Henry: "One hundred and twelve is the headline. The club is one hundred and twelve years old. The club has never been here. The man is twenty-eight. The achievement is the distance between the two numbers."

The studio went quiet for a beat.

Carragher: "Thierry just won the segment."

Neville: "Thierry just won the segment. I’m willing to lose to Thierry. I’m not willing to lose to Jamie."

Carragher laughed for the first time on air. Neville did not laugh but his shoulders dropped a quarter of an inch which on Gary Neville is the same as laughing.

The presenter brought it back.

"Before we go to break I want to bring it to the volume. Jamie. The number of matches."

Carragher: "Sixty matches played this season across all competitions. The Carabao Cup won in February, six matches in that. Five in the FA Cup so far with the semi-final at Wembley next Saturday and a potential final on the nineteenth of May.

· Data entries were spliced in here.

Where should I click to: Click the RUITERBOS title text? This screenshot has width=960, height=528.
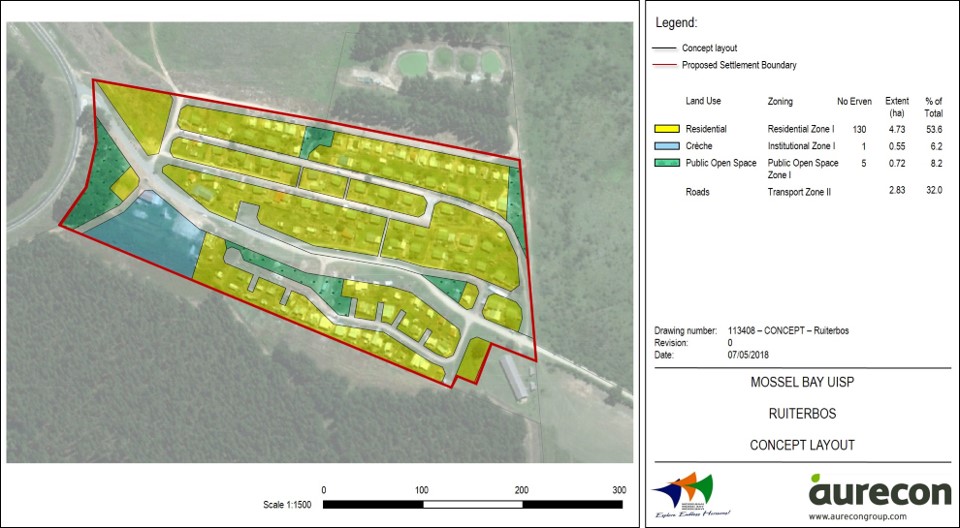tap(802, 413)
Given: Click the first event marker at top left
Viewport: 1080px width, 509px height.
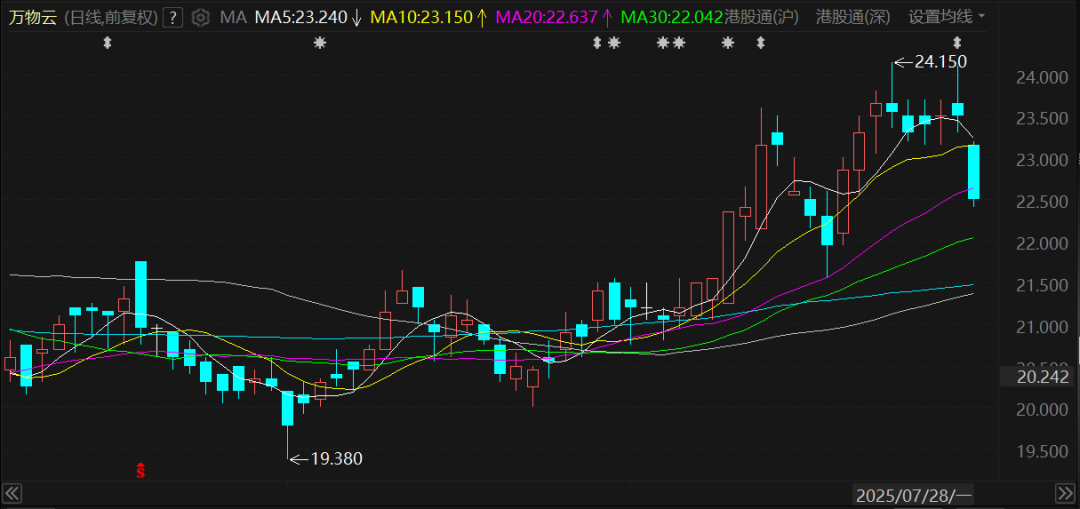Looking at the screenshot, I should [107, 43].
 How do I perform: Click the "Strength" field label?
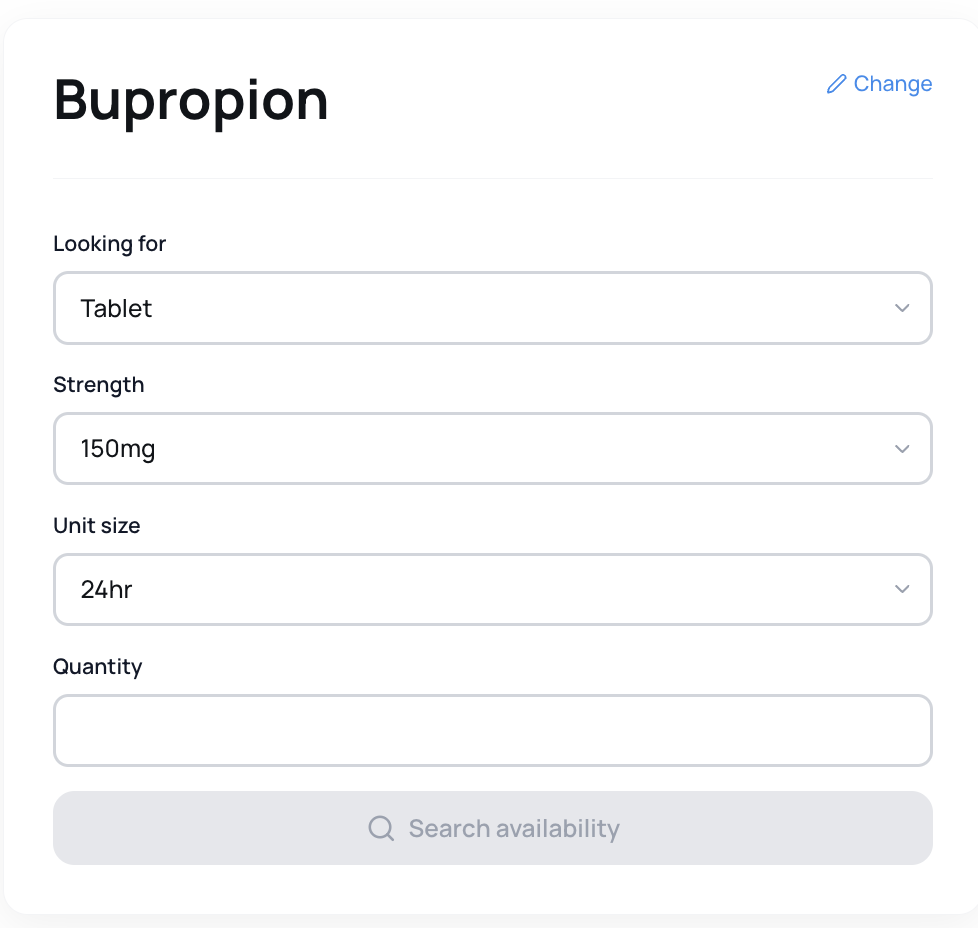[x=98, y=385]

Thirty-one in the Premier League. Eighteen in the Europa League with two semi-final legs to come and a potential final on the sixteenth of May. Plus the under-eighteens of the same club in the UEFA Youth League quarter-final because Walsh put them in.

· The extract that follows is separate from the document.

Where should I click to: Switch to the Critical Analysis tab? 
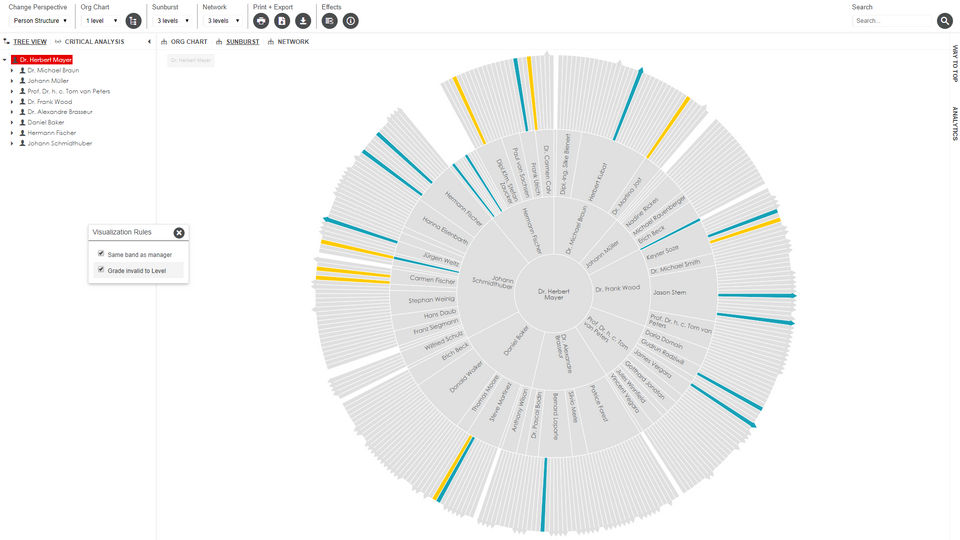[x=90, y=42]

The potential total by the twentieth of May is sixty-eight matches. Sixty-eight. We worked it out yesterday morning. The graphics lads ran the number twice because they thought they had it wrong the first time. They did not have it wrong."

Henry: "Sixty-eight. That is more than Real Madrid. More than Barcelona. More than Bayern. More than Manchester City. More than any senior side in modern European football, I can think of. And the squad has not had one major injury since pre-season. He has been rotating since August. He has been rotating for this exact moment in April."

Neville: "And he’s done it on fifty million."

Carragher: "And he’s done it on fifty million."

Henry: "Sixty matches. Sixty-eight by May. Two semi-finals. A title race four points off Manchester City with seven matches to go. The Carabao Cup on the shelf already. Tell me where in the modern game you’ve seen this."

Carragher: "You haven’t. Don’t tell me Leicester. Leicester was one season. Leicester was a moment. This is sustained. This is being built."

Henry: "It is a dynasty."

Neville: "It is a dynasty."

Carragher: "It is a dynasty whether they win in Lyon or not. It is a dynasty whether they catch City in the last seven or not. They will be back next year. They will be back the year after that. Walsh will be at that club for ten years and he’ll be winning things at that club for ten years."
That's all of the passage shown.